The Federal Reserve Bank of Kansas City's Research staff produces a series of working papers presenting results of the department's economic research. These technical papers cover a wide range of economic research topics.

### 1995

**Small Sample Properties of Estimators of Nonlinear Models of Covariance Structure**By Todd E. Clark (RWP 95-01 March 1995)

This study examines the small sample properties of GMM and ML estimators of non-linear models of covariance structure. The study focuses on the properties of parameter estimates and the Hansen (1982) and Newey (1985) model specification test. It use Monte Carlo simulations to consider the properties of estimates for some simple factor models, the Hall and Mishkin (1982) model of consumption and income changes, and a simple Bernanke (1986) decomposition model. This analysis establishes and seeks to explain a number of results. Most importantly, optimally weighted GMM estimation yields some biased parameter estimates, and GMM estimation yields a model specification test with size substantially greater than the asymptotic size.

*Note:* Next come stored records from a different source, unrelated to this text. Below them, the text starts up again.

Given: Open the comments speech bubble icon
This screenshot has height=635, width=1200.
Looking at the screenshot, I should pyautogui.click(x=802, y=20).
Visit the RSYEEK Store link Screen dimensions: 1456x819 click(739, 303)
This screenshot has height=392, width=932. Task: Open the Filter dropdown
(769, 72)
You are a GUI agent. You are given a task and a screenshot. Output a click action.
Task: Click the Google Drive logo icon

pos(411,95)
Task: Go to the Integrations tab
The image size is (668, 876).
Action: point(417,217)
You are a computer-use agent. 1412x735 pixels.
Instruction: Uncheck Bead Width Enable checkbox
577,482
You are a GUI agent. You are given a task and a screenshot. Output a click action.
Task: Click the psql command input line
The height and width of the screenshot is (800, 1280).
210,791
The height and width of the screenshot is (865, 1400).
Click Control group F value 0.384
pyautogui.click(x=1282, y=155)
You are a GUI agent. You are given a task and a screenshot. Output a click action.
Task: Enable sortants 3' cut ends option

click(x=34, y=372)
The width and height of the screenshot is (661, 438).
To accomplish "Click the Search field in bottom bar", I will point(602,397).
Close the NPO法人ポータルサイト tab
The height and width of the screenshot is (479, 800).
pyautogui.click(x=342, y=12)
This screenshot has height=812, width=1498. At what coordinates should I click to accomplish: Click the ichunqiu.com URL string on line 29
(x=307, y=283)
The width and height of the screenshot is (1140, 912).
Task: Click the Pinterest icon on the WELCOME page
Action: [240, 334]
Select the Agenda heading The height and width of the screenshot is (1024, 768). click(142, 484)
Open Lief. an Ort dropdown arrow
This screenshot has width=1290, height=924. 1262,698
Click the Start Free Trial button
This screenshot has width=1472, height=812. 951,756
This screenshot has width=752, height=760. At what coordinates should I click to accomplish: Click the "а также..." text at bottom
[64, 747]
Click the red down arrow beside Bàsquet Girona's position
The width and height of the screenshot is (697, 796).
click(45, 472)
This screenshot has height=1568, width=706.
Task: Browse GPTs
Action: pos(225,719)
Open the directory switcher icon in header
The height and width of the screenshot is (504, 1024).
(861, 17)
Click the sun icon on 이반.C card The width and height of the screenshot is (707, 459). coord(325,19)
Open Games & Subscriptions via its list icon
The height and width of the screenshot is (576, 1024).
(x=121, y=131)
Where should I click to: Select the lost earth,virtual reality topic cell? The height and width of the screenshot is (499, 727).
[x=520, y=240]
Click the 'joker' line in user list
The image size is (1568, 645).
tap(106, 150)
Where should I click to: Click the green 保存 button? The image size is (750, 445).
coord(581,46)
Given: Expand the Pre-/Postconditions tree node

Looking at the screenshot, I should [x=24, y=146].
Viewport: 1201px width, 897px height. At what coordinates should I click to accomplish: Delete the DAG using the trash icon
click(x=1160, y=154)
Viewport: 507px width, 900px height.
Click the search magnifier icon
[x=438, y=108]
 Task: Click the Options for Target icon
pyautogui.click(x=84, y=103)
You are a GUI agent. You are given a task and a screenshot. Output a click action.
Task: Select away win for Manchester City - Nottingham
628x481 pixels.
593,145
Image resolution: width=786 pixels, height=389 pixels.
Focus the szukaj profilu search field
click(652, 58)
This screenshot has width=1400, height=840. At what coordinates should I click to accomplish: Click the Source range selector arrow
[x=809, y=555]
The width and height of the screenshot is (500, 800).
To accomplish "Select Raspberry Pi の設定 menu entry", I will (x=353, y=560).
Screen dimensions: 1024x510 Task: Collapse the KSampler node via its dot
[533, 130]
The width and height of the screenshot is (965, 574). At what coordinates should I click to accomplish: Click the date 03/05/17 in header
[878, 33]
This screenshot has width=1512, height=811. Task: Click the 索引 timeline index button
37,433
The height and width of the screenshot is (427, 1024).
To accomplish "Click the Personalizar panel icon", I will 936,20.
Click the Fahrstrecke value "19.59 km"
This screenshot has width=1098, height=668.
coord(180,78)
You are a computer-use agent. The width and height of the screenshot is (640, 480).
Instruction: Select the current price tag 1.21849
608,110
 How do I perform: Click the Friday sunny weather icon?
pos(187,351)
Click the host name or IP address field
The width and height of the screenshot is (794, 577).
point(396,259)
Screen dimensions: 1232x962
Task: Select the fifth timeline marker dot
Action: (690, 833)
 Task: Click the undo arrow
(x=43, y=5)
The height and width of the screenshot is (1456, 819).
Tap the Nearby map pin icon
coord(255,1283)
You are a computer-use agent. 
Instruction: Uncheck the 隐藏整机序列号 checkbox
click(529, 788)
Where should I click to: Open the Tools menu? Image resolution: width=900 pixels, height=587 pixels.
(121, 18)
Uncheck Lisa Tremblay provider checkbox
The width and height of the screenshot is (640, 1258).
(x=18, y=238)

Keywords: GMM, ML, covariance structure, Monte Carlo

**How Reliable Are Adverse Selection Models of the Bid-ask Spread?**By Robert Neal and Simon Wheatley (RWP 95-02 March 1995)

Theoretical models of the adverse selection component of bid-asked spreads predict the component arises from asymmetric information about a firm's fundamental value. We test this prediction using two well known models [Glosten and Harris (1988) and George, Kaul, and Nimalendran (1991)] to estimate the adverse selection component for closed-end funds. Closed-end funds hold diversified portfolios and report their net asset values on a weekly basis. Thus, there should be little uncertainty about their fundamental values and their adverse selection components should be minimal. Estimates of the component from the two models, however, average 19 and 52 percent of the spread. These estimates, while smaller than corresponding estimates from common stocks, are large enough to raise doubts about the reliability of these models.

**Direct Tests of Index Arbitrage Models**By Robert Neal (RWP 95-03 March 1995)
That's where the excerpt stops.